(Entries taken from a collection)
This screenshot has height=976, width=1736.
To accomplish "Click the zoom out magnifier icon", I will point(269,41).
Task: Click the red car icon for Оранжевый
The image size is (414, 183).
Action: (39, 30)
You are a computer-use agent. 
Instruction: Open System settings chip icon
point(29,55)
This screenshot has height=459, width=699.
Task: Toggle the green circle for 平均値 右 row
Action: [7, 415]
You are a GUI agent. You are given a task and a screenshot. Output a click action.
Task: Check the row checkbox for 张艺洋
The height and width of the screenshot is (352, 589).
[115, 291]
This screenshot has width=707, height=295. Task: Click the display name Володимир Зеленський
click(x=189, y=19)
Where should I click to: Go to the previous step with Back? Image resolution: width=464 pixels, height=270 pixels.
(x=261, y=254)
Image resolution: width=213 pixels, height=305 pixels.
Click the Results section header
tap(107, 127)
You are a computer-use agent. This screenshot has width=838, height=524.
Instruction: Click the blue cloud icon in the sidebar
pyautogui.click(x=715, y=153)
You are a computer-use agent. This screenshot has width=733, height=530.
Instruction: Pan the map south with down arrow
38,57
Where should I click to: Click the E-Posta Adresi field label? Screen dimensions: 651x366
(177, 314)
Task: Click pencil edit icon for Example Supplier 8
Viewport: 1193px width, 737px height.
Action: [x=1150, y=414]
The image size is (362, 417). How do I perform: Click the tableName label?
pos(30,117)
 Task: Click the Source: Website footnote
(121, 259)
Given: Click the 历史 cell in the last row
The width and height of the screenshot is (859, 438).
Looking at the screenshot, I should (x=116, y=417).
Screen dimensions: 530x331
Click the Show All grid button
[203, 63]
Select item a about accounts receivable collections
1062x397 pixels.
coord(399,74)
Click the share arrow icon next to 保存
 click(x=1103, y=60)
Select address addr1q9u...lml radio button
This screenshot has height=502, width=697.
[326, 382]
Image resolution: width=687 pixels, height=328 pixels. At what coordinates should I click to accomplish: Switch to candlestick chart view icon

• WHAT YOU SHOULD DO: Having read the records, return each one exactly.

• SOLUTION FOR THIS EXERCISE:
This screenshot has height=976, width=1736.
To accomplish "Click the zoom out magnifier icon", I will point(269,41).
Task: Click the red car icon for Оранжевый
The image size is (414, 183).
Action: (39, 30)
You are a computer-use agent. 
Instruction: Open System settings chip icon
point(29,55)
This screenshot has height=459, width=699.
Task: Toggle the green circle for 平均値 右 row
Action: [7, 415]
You are a GUI agent. You are given a task and a screenshot. Output a click action.
Task: Check the row checkbox for 张艺洋
The height and width of the screenshot is (352, 589).
[115, 291]
This screenshot has width=707, height=295. Task: Click the display name Володимир Зеленський
click(x=189, y=19)
Where should I click to: Go to the previous step with Back? Image resolution: width=464 pixels, height=270 pixels.
(x=261, y=254)
Image resolution: width=213 pixels, height=305 pixels.
Click the Results section header
tap(107, 127)
You are a computer-use agent. This screenshot has width=838, height=524.
Instruction: Click the blue cloud icon in the sidebar
pyautogui.click(x=715, y=153)
You are a computer-use agent. This screenshot has width=733, height=530.
Instruction: Pan the map south with down arrow
38,57
Where should I click to: Click the E-Posta Adresi field label? Screen dimensions: 651x366
(177, 314)
Task: Click pencil edit icon for Example Supplier 8
Viewport: 1193px width, 737px height.
Action: [x=1150, y=414]
The image size is (362, 417). How do I perform: Click the tableName label?
pos(30,117)
 Task: Click the Source: Website footnote
(121, 259)
Given: Click the 历史 cell in the last row
The width and height of the screenshot is (859, 438).
Looking at the screenshot, I should (x=116, y=417).
Screen dimensions: 530x331
Click the Show All grid button
[203, 63]
Select item a about accounts receivable collections
1062x397 pixels.
coord(399,74)
Click the share arrow icon next to 保存
 click(x=1103, y=60)
Select address addr1q9u...lml radio button
This screenshot has height=502, width=697.
[326, 382]
Image resolution: width=687 pixels, height=328 pixels. At what coordinates should I click to accomplish: Switch to candlestick chart view icon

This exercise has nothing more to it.